Consejos para una escapada inolvidable
- Calzado adecuado: Las rocas pueden ser afiladas y resbaladizas. Lleva calzado de agua con suela antideslizante o zapatillas de trail. Las chanclas no son recomendables para explorar las cuevas.
- Protección solar y agua: Aunque el clima gallego sea cambiante, el reflejo del sol en la arena y el agua puede ser intenso. Lleva protector solar, gafas de sol y una botella de agua reutilizable.
- Respeta el entorno: No está permitido llevarse piedras, conchas ni fragmentos de roca. Tampoco se puede hacer fuego ni acampar. Ayuda a mantener este espacio único para las futuras generaciones.
- Horarios de marea: Consulta la previsión con varios días de antelación. Puedes usar aplicaciones móviles como «Mareas Galicia» o la web de Meteogalicia. Planifica tu visita para estar en la playa durante la bajamar.
- Evita las aglomeraciones: Si puedes, elige días laborables y meses de temporada baja (mayo, junio, septiembre). La experiencia es mucho más tranquila y auténtica.
- Lleva comida y bebida: En temporada hay un quiosco, pero los precios son elevados y la oferta limitada. Un picnic en la playa o en el mirador es una opción estupenda.
- Fotografía con marea baja y alta: No te limites a un solo momento. Si tienes oportunidad, visita la playa tanto con marea baja (para ver las cuevas) como con marea alta (para ver las olas rompiendo contra los arcos).

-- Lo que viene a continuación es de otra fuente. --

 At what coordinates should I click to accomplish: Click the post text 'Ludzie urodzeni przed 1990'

Mejor época para visitar As Catedrais
La playa de As Catedrais se puede visitar durante todo el año, pero cada estación ofrece una experiencia distinta. La primavera (abril a junio) es una de las mejores épocas: el clima es suave, los días son largos y la afluencia de visitantes es moderada. Además, la vegetación está en su máximo esplendor. El otoño (septiembre y octubre) también es muy recomendable: los colores ocres y dorados del paisaje, combinados con menos turismo, crean un ambiente casi mágico. El verano (julio y agosto) es la temporada alta, con días cálidos y posibilidades de baño, pero la playa suele estar muy concurrida y se requiere reserva obligatoria. El invierno, aunque más lluvioso y con marejadas espectaculares, tiene un encanto salvaje: los acantilados adquieren una fuerza dramática y las olas gigantes golpean los arcos. Si buscas soledad y fotografía de temporal, el invierno puede ser tu aliado.
Nuestra recomendación: para una escapada equilibrada entre clima, afluencia y belleza, elige los meses de mayo, junio o septiembre. Las mareas suelen ser favorables y los días son agradables. No olvides consultar el calendario de mareas vivas, ya que son las que dejan al descubierto la mayor parte del Monumento Natural.
En cualquier caso, la playa de As Catedrais es un destino que nunca decepciona. Su grandeza geológica, su atmósfera atlántica y el ritmo de las mareas la convierten en un lugar único en el mundo. Una escapada aquí es mucho más que un día de playa: es un encuentro íntimo con la naturaleza más poderosa y bella de Galicia.